- _WHAT YOU SHOULD DO_: As the output, give exactly the lines that run from the one with "The width and" through the end of the records below, and omit pictures.

= = = = =

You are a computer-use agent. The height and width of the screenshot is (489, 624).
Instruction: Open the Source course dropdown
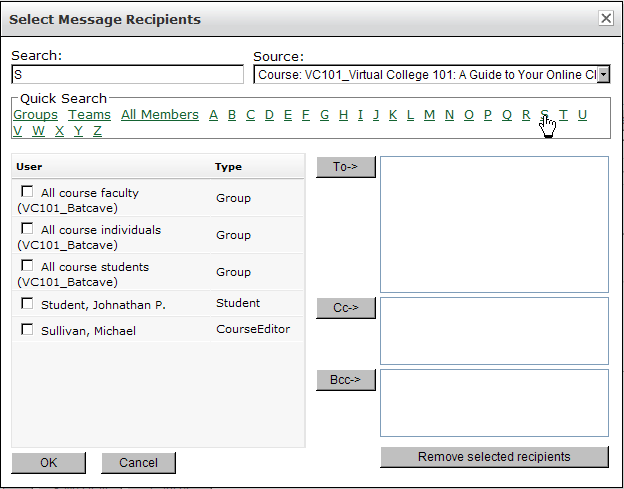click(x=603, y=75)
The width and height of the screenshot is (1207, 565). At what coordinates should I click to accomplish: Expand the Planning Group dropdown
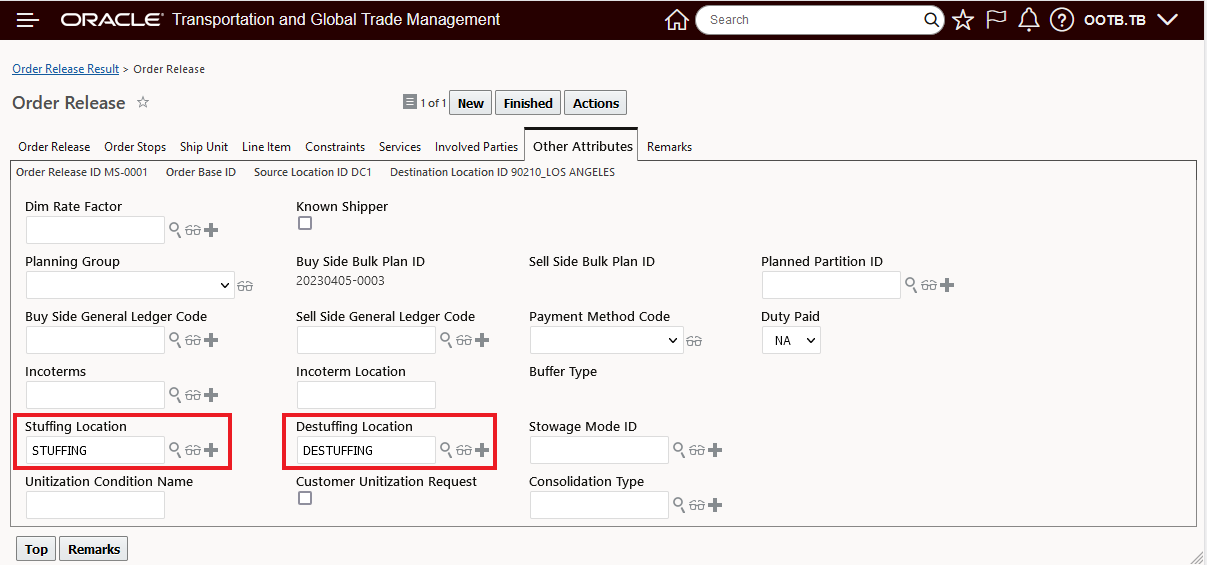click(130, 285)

= = = = =

- _EXPECTED OUTPUT_:
The width and height of the screenshot is (1207, 565). At what coordinates should I click to accomplish: Expand the Planning Group dropdown
click(130, 285)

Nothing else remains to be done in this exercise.